Eddy Fynamics From Along-Track Altimetry

National Aeronautics and Space Administration
Ocean Surface Topography Science Team

Award #: 80NSSC21K1823

External Partners

  • NorthWest Research Associates
  • University of Washington Applied Physics Laboratory
Project Description

Satellite altimetry has reshaped our vision of the global eddy field, with long-lived, propagating coherent eddies now understood to be a major feature of the ocean circulation. Much of our understanding of the global eddy field is based on gridded altimetric products, which, being continuous in space and time, are highly convenient for analysis. Yet despite their successes, recent studies demonstrate that gridded products may substantially misrepresent the true eddy field, capturing only a portion of the true coherent structures while overestimating typical eddy sizes and underestimating their strengths. The misrepresentation of the oceanic eddy field by gridded altimetry—a consequence of the O(100) km decorrelation scales employed in the mapping process—has a host of practical implications, from degrading current predictions to confounding model/data intercomparisons to negatively impacting parameterization efforts. Perhaps more importantly, it hinders our ability to meaningfully test hypotheses on eddy dynamics that have been put forward by theoretical or modeling studies. There is a vast, and relatively untapped, resource for high-resolution eddy observations on a global scale. This is the along-track altimeter data prior to its incorporation into a mapping algorithm.
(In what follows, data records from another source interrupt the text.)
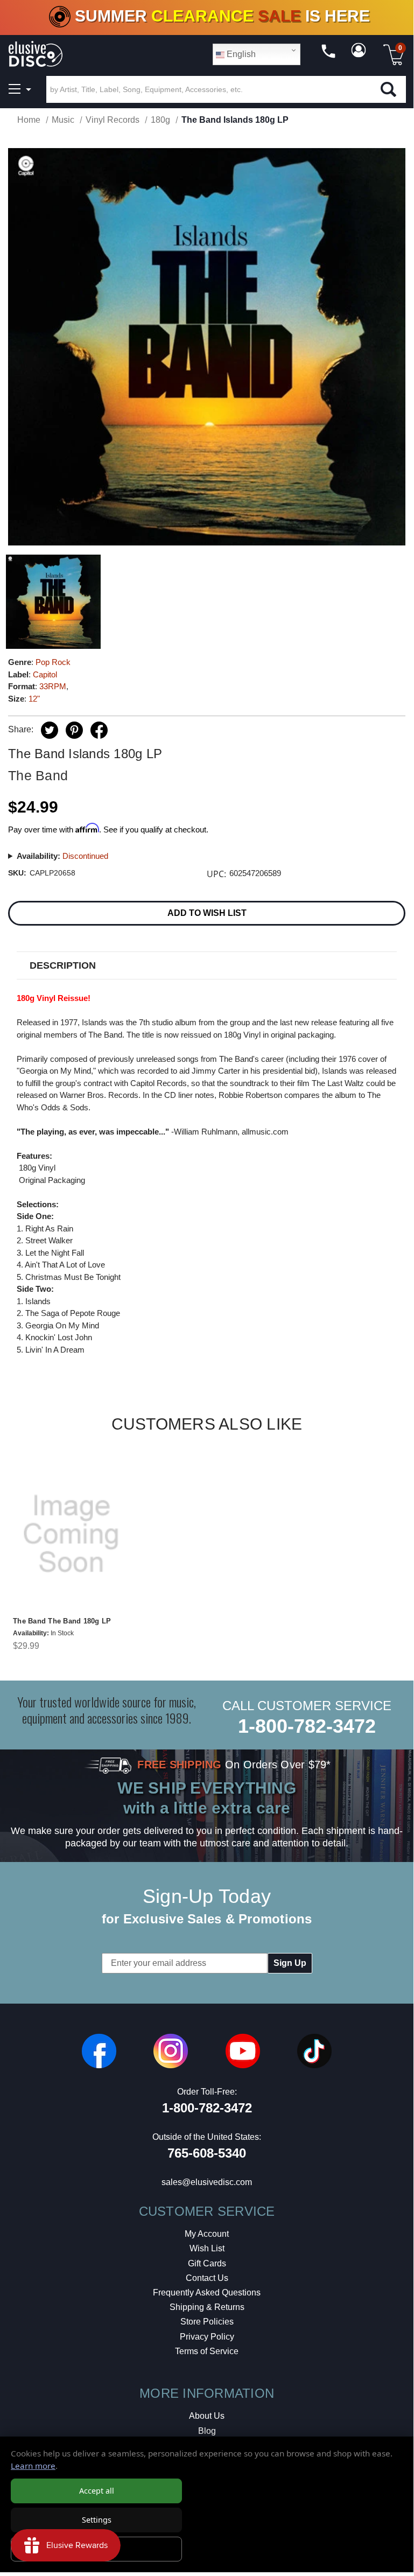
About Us (206, 2415)
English (240, 54)
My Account (207, 2233)
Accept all (96, 2491)
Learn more (33, 2465)
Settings (96, 2520)
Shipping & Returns (207, 2307)
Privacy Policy (207, 2336)
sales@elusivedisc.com (207, 2182)
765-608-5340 (206, 2153)
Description (63, 965)
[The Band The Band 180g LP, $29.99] (71, 1533)
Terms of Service (206, 2351)
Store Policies (207, 2321)
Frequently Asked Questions (207, 2292)
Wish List (207, 2248)
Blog (207, 2430)
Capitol (45, 674)
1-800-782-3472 (307, 1726)
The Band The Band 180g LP (62, 1621)
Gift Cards (207, 2263)
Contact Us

As will be demonstrated in the course of this proposal, the along-track data, when suitably analyzed, can accurately resolve structures as small as 10 km in radius—thus offering the potential to substantially revise our view of oceanic eddy field and the processes that shape it. We propose an effort to unlock a wealth of information on the oceanic mesoscale latent in altimetric measurements by making novel use of the underlying along-track data. These techniques will be applied to two climatological important regions: the Gulf of Mexico, and the Lofoten Basin of the Nordic Seas. The sharing of open source software and value added-data sets is integral to the proposed effort, including relevant enhancements to an online eddy database previously created by the PIs.